2012 Best Buys: Compact SUV
NISSAN QASHQAI (Winner)
Is it a hatch? Is it an SUV? When the first Qashqai was launched it was a tough vehicle to classify. Since then its range has grown substantially now including a seven-seater, front wheel drive or 4×4, you can even choose between a turbo diesel and a petrol derivative. Thankfully they also squashed that piggy nose on the original and sharpened the visage substantially making it far more appealing to those in need of macho wheels. The Qashqai product has grown in stature and resolve and we’re confident you’ll find one that suits your needs despite being marginally smaller than the Korean offerings. Space is more than adequate, whilst ride comfort makes it a champion in this segment. The cabin manages to look premium even with a cloth trim and the spec levels on a Qashqai are generally high across the range. Nissan also have a great way of delivering feedback through the steering wheel, a trick they’ve mastered in their sports cars and a quality that filters through sufficiently here too. The reward is a truly engaging drive that shrinks the vehicle around its driver. Couple that with its eager 2-litre petrol model and you’ll have the perfect extra urban runabout.
NEED TO KNOW
PRICE | R238 500-R347 500
ENGINES | 1.6-litre petrol, 2.0-litre petrol and diesel
TRANSMISSION | 5/6-speed manual, CVT
If you thought the Qashqai was hard to categorise, wait till you see this thing. Honestly Nissan, we’ve gone through the trouble of creating all these segments, would it hurt you to make cars that fill them neatly? Quirky looks, hot hatch performance and a fun cabin with lots of toys. This is another brilliant hatch… err Compact SUV from Nissan.

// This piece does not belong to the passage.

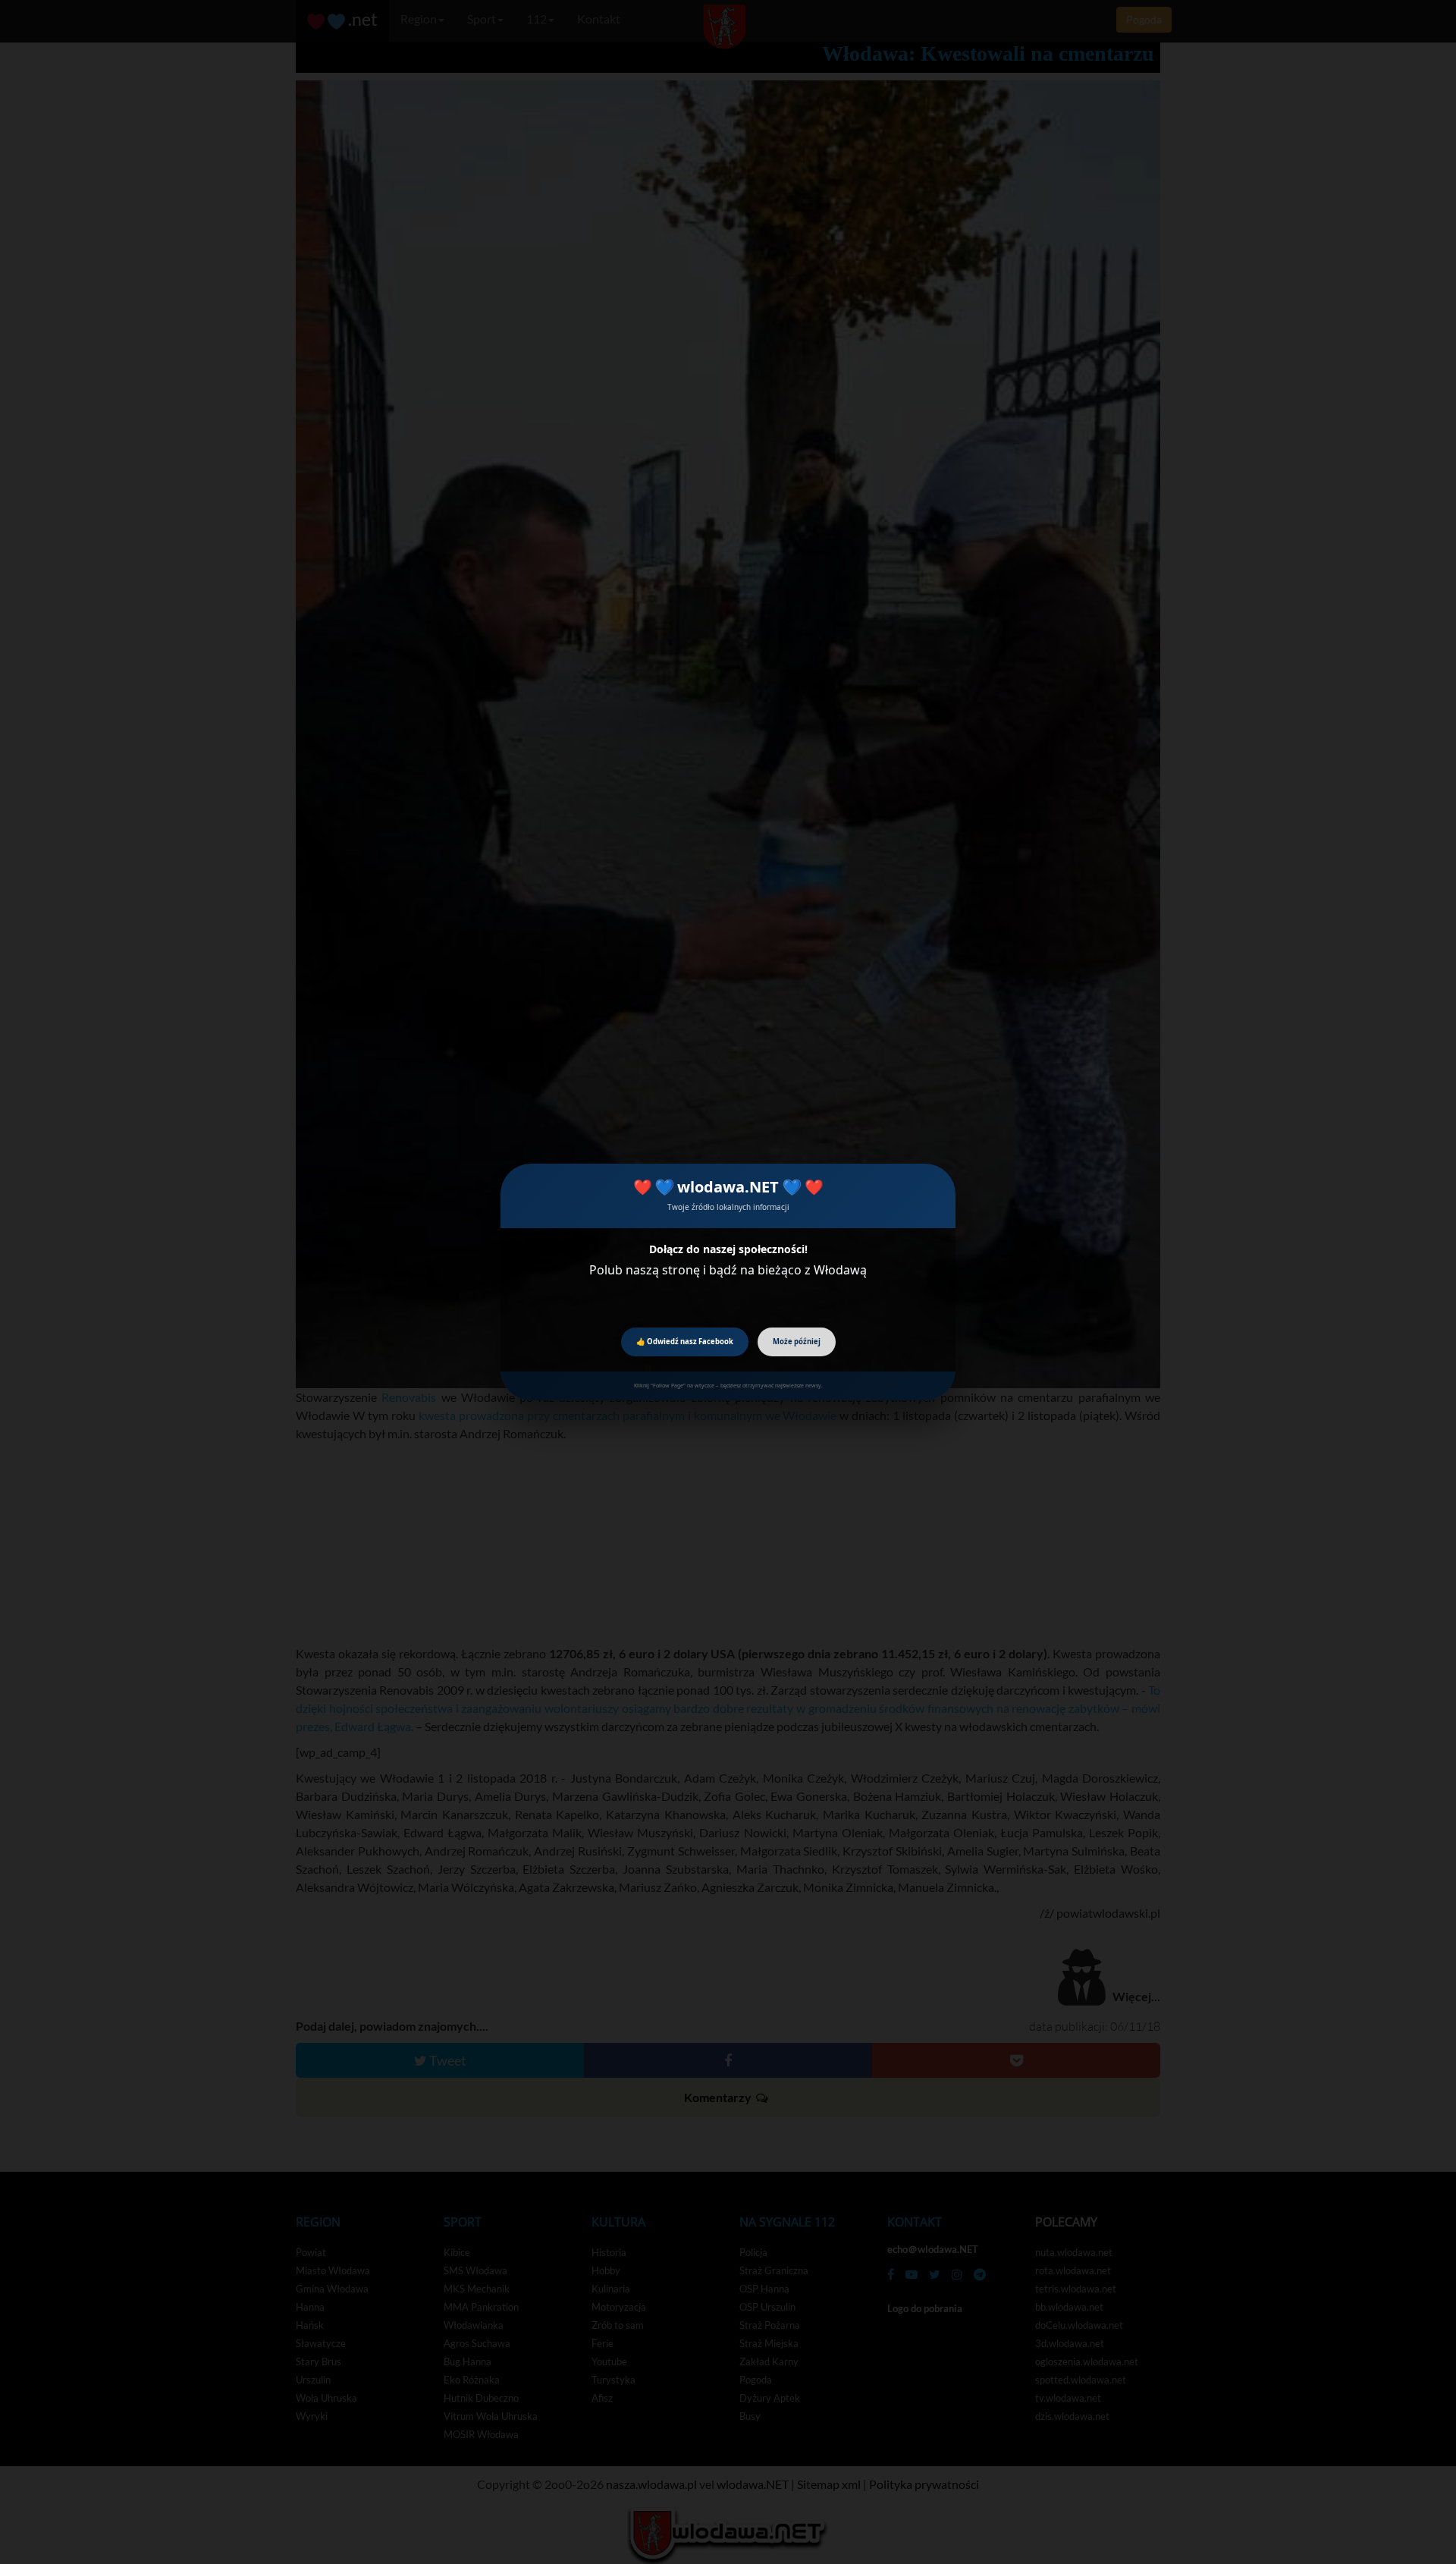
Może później (797, 1341)
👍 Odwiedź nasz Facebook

The first entrant from Team Korea is the Sportage, plagued only by a tragically long waiting list – a by-product of high demand. It’s also one of the closest concept to production car transitions we’ve ever seen which is why it looks like a 2030 model. All the compact SUV boxes are verily ticked with front wheel and four wheel drive options, a commanding vantage point and a million ways to connect your iPod.
The Hyundai comes across as the Sportage’s plainer, more practical sibling but in truth there’s little more than a bodyshell that distinguishes them. The Hyundai is marginally more expensive too and with slightly less standard features but your choice between them will still most likely come down to badge preference.